- _Rows showing where targets appear_:
— Start —

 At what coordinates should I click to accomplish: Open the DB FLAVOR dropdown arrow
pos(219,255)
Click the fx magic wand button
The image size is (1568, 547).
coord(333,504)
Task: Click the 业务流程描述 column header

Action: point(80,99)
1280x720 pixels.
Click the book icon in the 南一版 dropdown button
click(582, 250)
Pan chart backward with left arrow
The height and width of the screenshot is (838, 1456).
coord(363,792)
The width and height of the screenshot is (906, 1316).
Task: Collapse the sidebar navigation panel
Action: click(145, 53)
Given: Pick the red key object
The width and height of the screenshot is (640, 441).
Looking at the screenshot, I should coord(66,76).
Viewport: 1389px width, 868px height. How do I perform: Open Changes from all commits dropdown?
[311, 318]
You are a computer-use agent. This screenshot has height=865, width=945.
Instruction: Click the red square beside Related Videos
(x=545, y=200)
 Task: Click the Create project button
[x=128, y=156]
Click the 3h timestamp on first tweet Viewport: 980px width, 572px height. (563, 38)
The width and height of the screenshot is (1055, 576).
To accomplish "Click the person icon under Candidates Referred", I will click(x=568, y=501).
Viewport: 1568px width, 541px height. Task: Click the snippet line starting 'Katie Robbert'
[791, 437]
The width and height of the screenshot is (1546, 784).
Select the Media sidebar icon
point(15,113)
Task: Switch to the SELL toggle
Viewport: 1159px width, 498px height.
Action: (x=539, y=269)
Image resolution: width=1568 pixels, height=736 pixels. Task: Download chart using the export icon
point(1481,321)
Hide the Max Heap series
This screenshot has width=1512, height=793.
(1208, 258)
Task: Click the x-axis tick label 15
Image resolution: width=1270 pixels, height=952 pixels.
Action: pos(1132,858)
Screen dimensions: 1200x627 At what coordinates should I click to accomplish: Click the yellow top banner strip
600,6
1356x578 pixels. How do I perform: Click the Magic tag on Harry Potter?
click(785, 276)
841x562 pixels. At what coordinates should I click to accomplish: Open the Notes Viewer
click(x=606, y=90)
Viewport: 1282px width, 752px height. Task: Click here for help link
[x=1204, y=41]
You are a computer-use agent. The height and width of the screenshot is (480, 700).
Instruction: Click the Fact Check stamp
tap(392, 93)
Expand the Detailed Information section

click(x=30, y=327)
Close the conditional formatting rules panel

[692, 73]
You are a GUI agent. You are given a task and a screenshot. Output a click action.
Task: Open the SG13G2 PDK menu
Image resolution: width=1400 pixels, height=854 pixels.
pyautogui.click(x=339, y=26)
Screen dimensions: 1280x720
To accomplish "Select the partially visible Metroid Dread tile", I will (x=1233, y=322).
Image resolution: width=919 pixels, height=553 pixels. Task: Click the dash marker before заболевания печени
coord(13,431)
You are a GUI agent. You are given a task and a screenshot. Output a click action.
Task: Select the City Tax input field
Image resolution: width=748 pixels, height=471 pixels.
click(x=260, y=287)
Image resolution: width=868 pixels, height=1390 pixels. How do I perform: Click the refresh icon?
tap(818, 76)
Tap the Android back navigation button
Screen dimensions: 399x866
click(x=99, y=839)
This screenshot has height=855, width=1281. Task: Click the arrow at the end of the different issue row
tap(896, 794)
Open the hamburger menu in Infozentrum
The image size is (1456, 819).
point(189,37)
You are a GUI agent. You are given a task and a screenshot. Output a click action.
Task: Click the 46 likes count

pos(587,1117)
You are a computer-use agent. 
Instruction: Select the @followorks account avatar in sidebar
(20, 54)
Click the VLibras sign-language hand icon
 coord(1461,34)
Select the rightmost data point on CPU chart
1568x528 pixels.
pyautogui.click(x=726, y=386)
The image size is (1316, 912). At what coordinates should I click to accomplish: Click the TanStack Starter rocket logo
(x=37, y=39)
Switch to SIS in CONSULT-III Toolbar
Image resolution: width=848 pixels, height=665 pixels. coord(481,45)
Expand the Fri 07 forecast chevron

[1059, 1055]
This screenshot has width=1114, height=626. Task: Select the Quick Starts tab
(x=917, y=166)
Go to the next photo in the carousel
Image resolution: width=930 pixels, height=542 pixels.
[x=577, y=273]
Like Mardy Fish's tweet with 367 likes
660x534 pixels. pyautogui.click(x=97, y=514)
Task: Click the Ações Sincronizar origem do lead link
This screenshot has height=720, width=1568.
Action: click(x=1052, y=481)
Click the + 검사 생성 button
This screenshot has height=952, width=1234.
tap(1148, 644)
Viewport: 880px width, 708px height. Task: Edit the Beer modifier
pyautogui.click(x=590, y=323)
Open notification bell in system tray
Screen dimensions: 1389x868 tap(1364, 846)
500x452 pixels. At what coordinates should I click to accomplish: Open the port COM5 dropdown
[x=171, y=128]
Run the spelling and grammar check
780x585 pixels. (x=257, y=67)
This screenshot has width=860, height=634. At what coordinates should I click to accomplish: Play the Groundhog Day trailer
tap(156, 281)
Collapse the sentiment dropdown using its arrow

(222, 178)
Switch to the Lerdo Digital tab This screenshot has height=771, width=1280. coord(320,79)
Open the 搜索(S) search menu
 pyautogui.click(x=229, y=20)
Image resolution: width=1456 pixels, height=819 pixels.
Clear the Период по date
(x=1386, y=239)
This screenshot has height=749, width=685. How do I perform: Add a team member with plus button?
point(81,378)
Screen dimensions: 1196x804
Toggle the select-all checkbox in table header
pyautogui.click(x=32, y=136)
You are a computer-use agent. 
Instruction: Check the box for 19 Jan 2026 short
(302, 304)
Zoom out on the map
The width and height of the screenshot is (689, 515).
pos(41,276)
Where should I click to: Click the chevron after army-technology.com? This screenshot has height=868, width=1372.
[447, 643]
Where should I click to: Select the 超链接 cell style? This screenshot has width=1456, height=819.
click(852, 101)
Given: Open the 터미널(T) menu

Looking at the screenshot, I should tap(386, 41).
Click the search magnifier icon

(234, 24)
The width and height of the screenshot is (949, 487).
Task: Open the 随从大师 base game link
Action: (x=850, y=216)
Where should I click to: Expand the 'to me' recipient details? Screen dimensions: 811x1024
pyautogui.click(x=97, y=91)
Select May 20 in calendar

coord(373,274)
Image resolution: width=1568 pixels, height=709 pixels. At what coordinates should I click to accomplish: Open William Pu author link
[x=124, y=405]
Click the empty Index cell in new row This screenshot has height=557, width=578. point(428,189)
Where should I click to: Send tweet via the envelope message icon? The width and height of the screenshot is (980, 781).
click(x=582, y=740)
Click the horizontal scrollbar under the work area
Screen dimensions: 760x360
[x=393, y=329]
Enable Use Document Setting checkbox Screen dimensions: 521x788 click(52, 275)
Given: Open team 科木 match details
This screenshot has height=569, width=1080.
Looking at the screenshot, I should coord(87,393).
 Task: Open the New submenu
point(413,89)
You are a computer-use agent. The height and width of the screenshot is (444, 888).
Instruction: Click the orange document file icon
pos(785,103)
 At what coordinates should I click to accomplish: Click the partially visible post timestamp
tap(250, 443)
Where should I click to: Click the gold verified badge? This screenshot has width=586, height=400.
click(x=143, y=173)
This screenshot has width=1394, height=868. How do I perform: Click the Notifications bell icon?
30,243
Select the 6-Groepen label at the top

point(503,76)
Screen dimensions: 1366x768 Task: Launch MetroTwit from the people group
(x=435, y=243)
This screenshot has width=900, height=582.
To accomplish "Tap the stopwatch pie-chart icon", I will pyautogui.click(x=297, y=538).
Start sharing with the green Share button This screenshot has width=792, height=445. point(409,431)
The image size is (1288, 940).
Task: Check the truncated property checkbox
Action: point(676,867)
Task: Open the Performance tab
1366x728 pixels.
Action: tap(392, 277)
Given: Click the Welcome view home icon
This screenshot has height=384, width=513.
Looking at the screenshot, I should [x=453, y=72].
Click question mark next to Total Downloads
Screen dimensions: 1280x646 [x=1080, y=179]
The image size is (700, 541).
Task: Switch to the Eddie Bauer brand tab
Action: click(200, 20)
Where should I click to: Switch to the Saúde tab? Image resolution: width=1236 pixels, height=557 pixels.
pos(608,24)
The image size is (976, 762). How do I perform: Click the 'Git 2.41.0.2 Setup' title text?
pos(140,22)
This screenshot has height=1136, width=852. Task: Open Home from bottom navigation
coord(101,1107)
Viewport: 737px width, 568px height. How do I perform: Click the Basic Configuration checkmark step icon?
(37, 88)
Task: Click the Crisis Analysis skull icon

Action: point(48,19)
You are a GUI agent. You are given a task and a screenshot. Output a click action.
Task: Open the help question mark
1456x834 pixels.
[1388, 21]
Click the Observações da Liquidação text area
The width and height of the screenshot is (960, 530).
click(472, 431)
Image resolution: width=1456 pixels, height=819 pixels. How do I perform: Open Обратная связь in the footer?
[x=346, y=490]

— End —

- _Task objective_:
Duplicate the stretch of the data from the line containing "Screen dimensions: 1200x627" through the line containing "tap(818, 76)", including both of those lines.

- _Correct answer_:
Screen dimensions: 1200x627 At what coordinates should I click to accomplish: Click the yellow top banner strip
600,6
1356x578 pixels. How do I perform: Click the Magic tag on Harry Potter?
click(785, 276)
841x562 pixels. At what coordinates should I click to accomplish: Open the Notes Viewer
click(x=606, y=90)
Viewport: 1282px width, 752px height. Task: Click here for help link
[x=1204, y=41]
You are a computer-use agent. The height and width of the screenshot is (480, 700).
Instruction: Click the Fact Check stamp
tap(392, 93)
Expand the Detailed Information section

click(x=30, y=327)
Close the conditional formatting rules panel

[692, 73]
You are a GUI agent. You are given a task and a screenshot. Output a click action.
Task: Open the SG13G2 PDK menu
Image resolution: width=1400 pixels, height=854 pixels.
pyautogui.click(x=339, y=26)
Screen dimensions: 1280x720
To accomplish "Select the partially visible Metroid Dread tile", I will (x=1233, y=322).
Image resolution: width=919 pixels, height=553 pixels. Task: Click the dash marker before заболевания печени
coord(13,431)
You are a GUI agent. You are given a task and a screenshot. Output a click action.
Task: Select the City Tax input field
Image resolution: width=748 pixels, height=471 pixels.
click(x=260, y=287)
Image resolution: width=868 pixels, height=1390 pixels. How do I perform: Click the refresh icon?
tap(818, 76)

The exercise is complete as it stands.